Page extract:
+ + + + + + +

RE: [PATCH v1] mm: zswap: Fix a potential memory leak in zswap_decompress().

"Sridhar, Kanchana P" <kanchana.p.sridhar@xxxxxxxxx> · Wed, 13 Nov 2024 22:13:32 +0000

> -----Original Message-----
> From: Johannes Weiner <hannes@xxxxxxxxxxx>
> Sent: Wednesday, November 13, 2024 1:30 PM
> To: Sridhar, Kanchana P <kanchana.p.sridhar@xxxxxxxxx>
> Cc: Yosry Ahmed <yosryahmed@xxxxxxxxxx>; linux-kernel@xxxxxxxxxxxxxxx;
> linux-mm@xxxxxxxxx; nphamcs@xxxxxxxxx; chengming.zhou@xxxxxxxxx;
> usamaarif642@xxxxxxxxx; ryan.roberts@xxxxxxx; Huang, Ying
> <ying.huang@xxxxxxxxx>; 21cnbao@xxxxxxxxx; akpm@xxxxxxxxxxxxxxxxxxxx;
> Feghali, Wajdi K <wajdi.k.feghali@xxxxxxxxx>; Gopal, Vinodh
> <vinodh.gopal@xxxxxxxxx>
> Subject: Re: [PATCH v1] mm: zswap: Fix a potential memory leak in
> zswap_decompress().

+ + + + + + +

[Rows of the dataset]
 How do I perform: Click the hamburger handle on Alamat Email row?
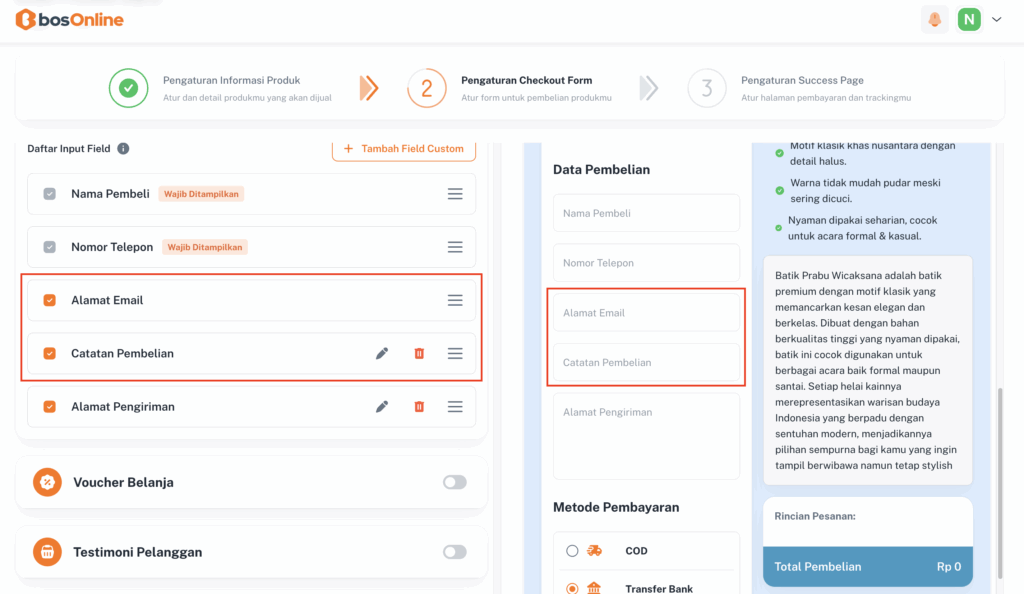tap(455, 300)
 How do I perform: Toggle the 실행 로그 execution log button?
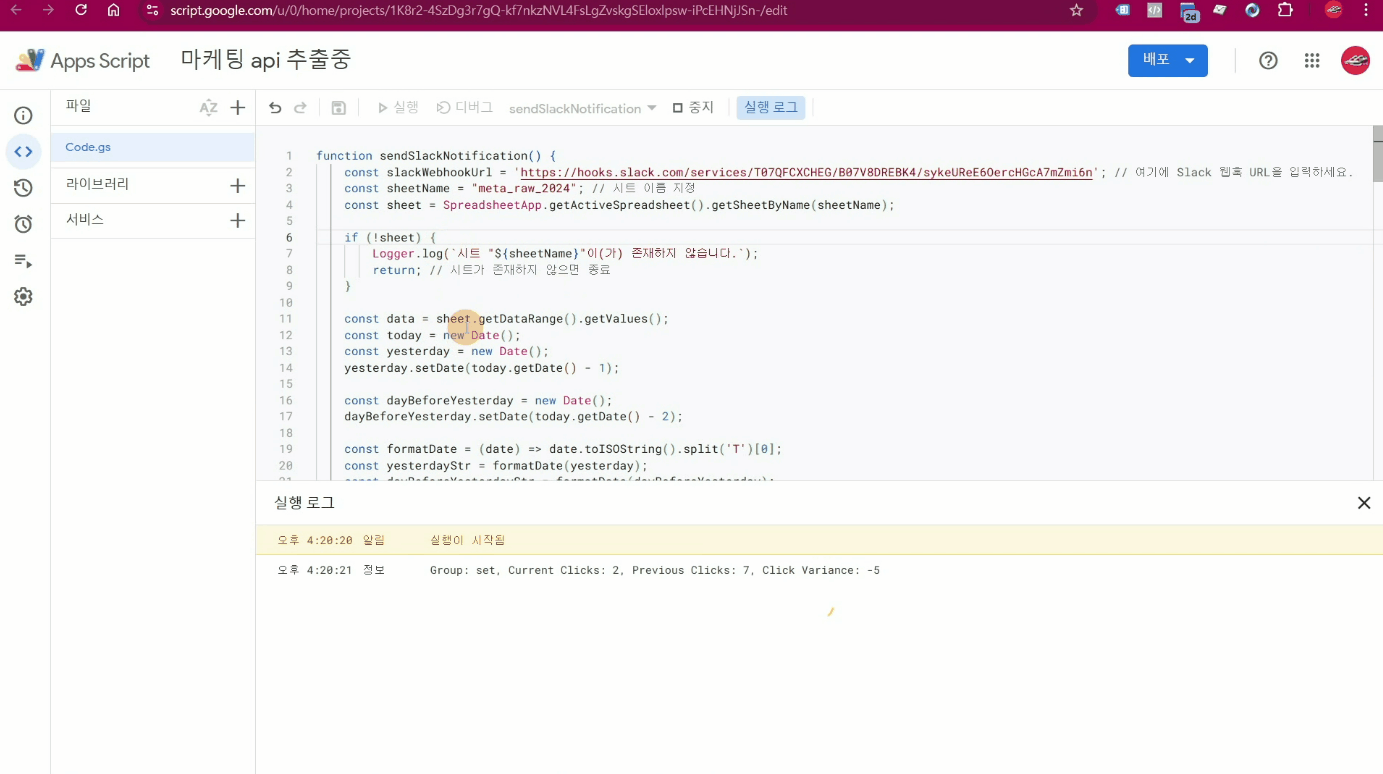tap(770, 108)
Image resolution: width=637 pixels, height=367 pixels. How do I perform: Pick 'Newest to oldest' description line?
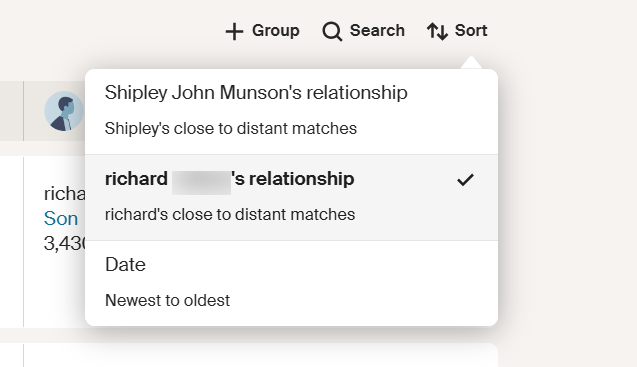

+ + + + + + +

What this exercise asks:
1. Print the mailing-list message in full, word for word.
2. Switch "How do I perform" to "How can I perform" throughout the dataset entries and reproduce them otherwise unchanged. Omit the pictures from your answer.
The entries bear no relation to the mailing-list message.

Solutions to the tasks:
1.
RE: [PATCH v1] mm: zswap: Fix a potential memory leak in zswap_decompress().

"Sridhar, Kanchana P" <kanchana.p.sridhar@xxxxxxxxx> · Wed, 13 Nov 2024 22:13:32 +0000

> -----Original Message-----
> From: Johannes Weiner <hannes@xxxxxxxxxxx>
> Sent: Wednesday, November 13, 2024 1:30 PM
> To: Sridhar, Kanchana P <kanchana.p.sridhar@xxxxxxxxx>
> Cc: Yosry Ahmed <yosryahmed@xxxxxxxxxx>; linux-kernel@xxxxxxxxxxxxxxx;
> linux-mm@xxxxxxxxx; nphamcs@xxxxxxxxx; chengming.zhou@xxxxxxxxx;
> usamaarif642@xxxxxxxxx; ryan.roberts@xxxxxxx; Huang, Ying
> <ying.huang@xxxxxxxxx>; 21cnbao@xxxxxxxxx; akpm@xxxxxxxxxxxxxxxxxxxx;
> Feghali, Wajdi K <wajdi.k.feghali@xxxxxxxxx>; Gopal, Vinodh
> <vinodh.gopal@xxxxxxxxx>
> Subject: Re: [PATCH v1] mm: zswap: Fix a potential memory leak in
> zswap_decompress().

2.
 How can I perform: Click the hamburger handle on Alamat Email row?
tap(455, 300)
 How can I perform: Toggle the 실행 로그 execution log button?
tap(770, 108)
Image resolution: width=637 pixels, height=367 pixels. How can I perform: Pick 'Newest to oldest' description line?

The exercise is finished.